** Exercise objective **
Leave the pictures out. Transcribe exactly every line from the start of the records through the one containing "Open Dead Balladur's profile link".

[Opening Exercise materials section]

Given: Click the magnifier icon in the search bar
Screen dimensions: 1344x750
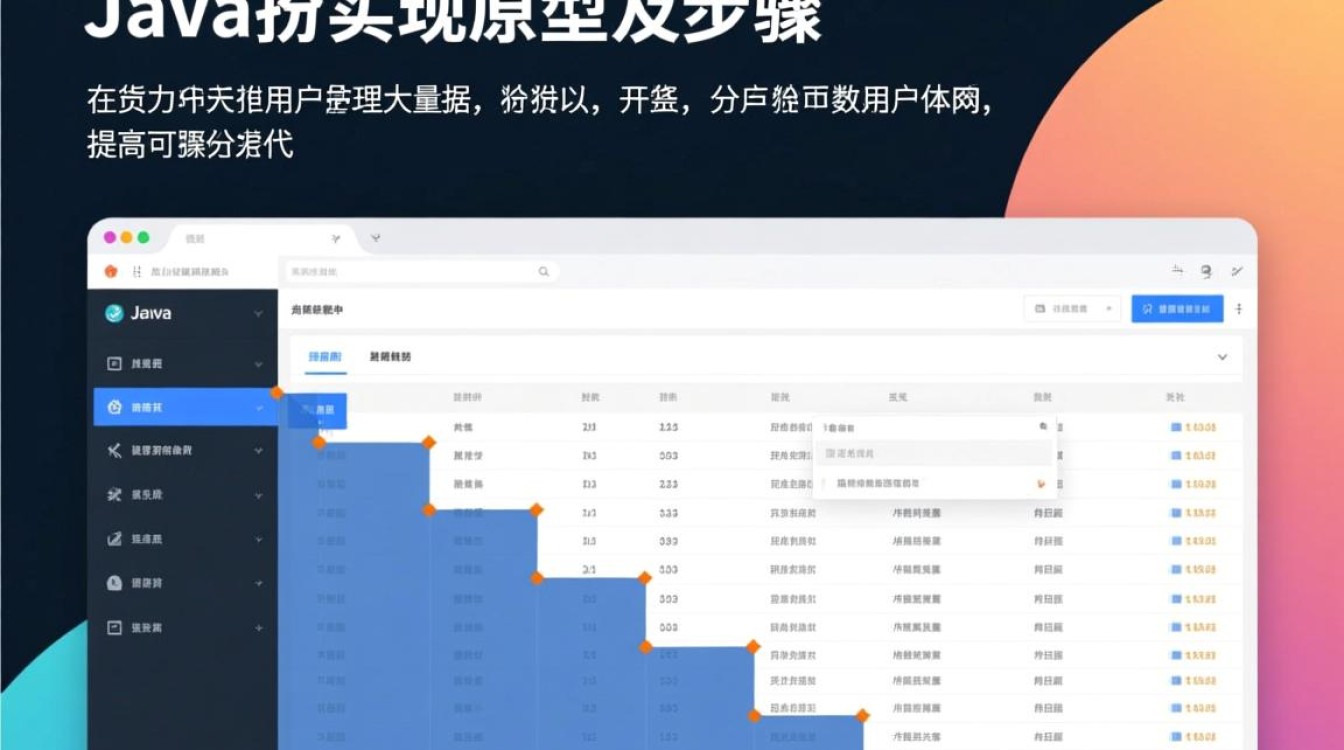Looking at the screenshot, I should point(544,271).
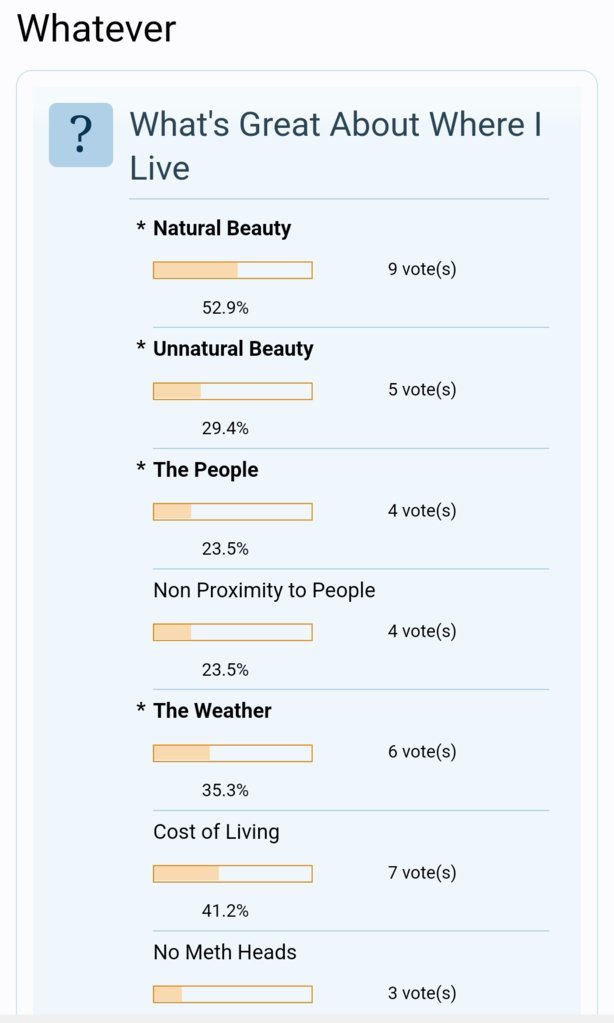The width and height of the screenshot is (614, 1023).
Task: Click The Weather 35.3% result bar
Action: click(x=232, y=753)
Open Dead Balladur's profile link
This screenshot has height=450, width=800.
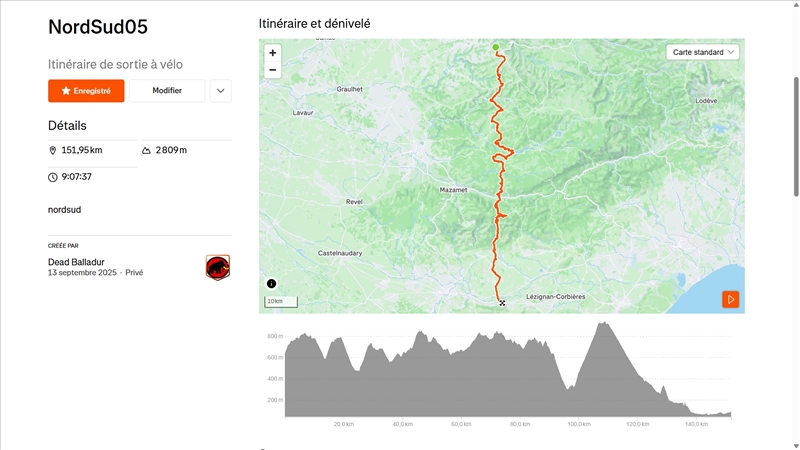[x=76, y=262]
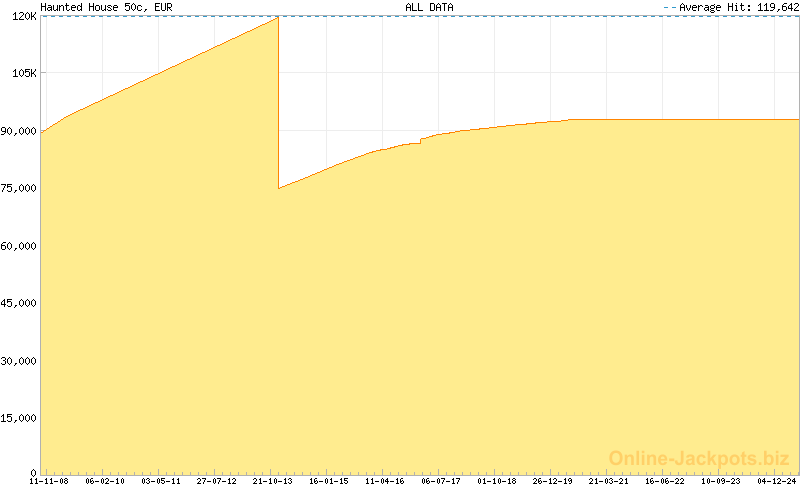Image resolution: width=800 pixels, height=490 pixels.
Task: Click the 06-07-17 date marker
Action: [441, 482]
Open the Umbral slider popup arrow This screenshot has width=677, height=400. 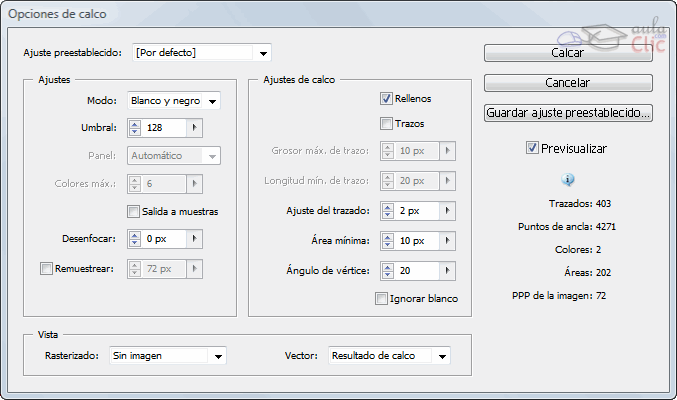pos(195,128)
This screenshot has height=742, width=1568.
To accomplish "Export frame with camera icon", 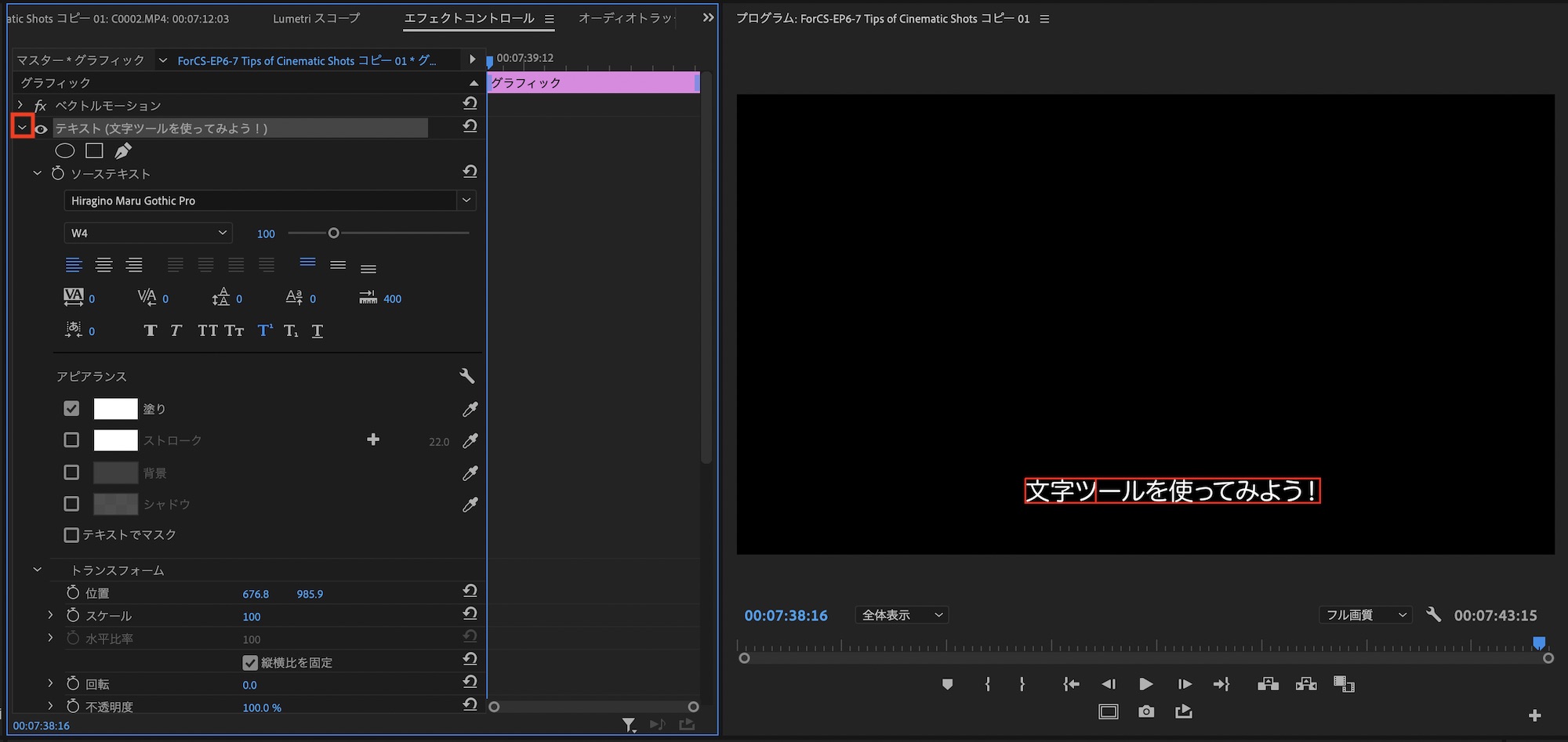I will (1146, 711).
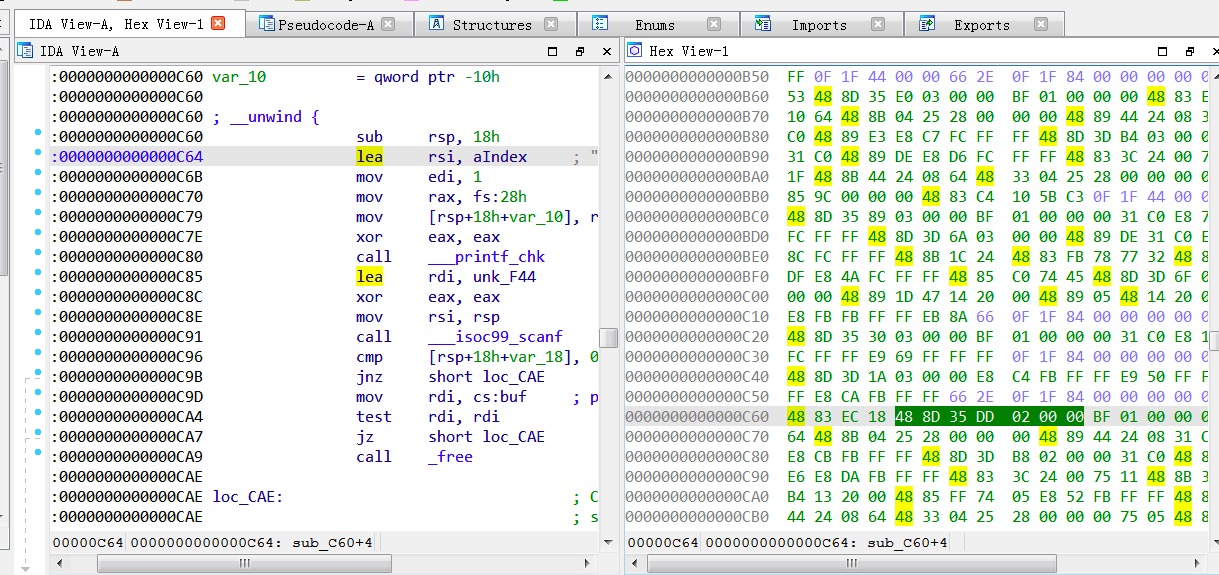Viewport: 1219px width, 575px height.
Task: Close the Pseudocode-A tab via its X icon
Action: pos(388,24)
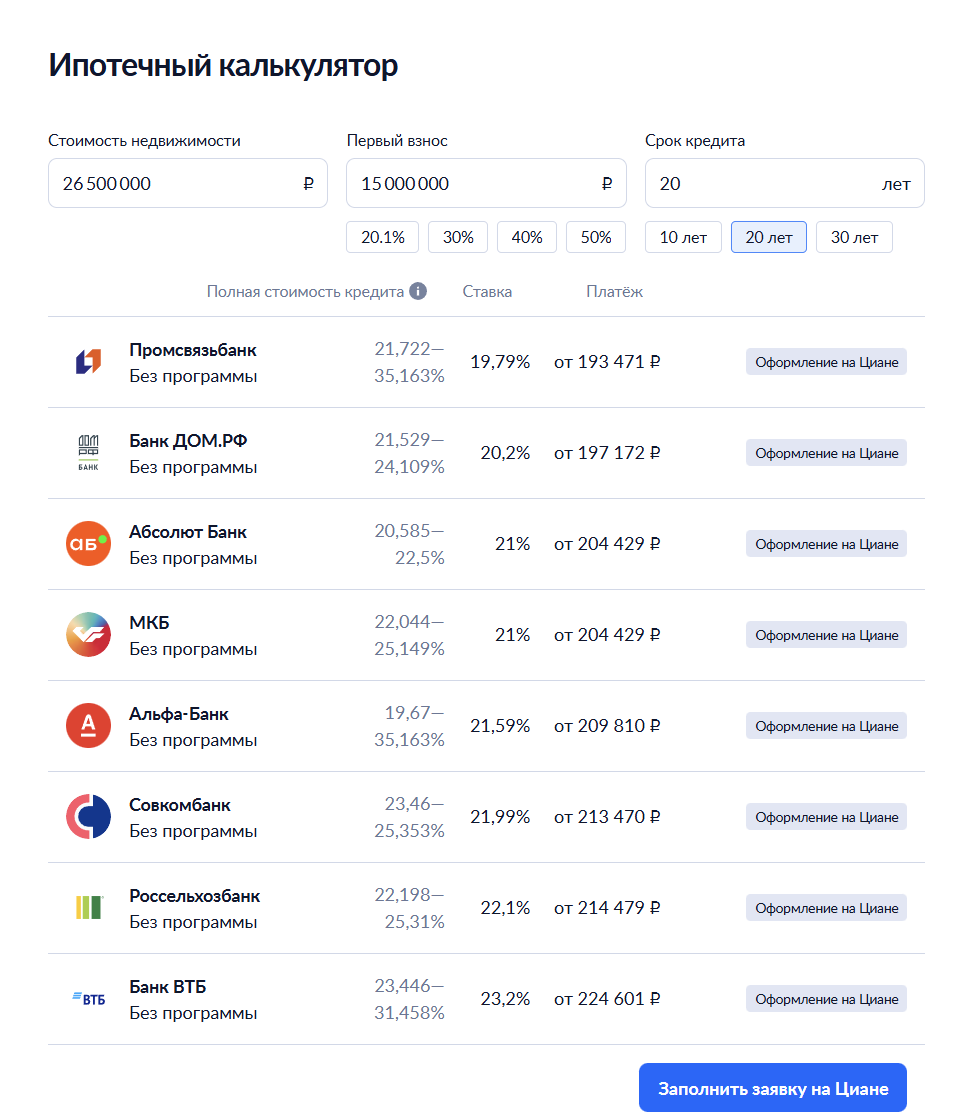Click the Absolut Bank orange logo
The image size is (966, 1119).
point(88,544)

[Closing Exercise materials section]

** Result of this exercise **
Given: Click the magnifier icon in the search bar
Screen dimensions: 1344x750
Looking at the screenshot, I should point(544,271).
The width and height of the screenshot is (614, 1023).
Task: Click The Weather 35.3% result bar
Action: click(x=232, y=753)
Open Dead Balladur's profile link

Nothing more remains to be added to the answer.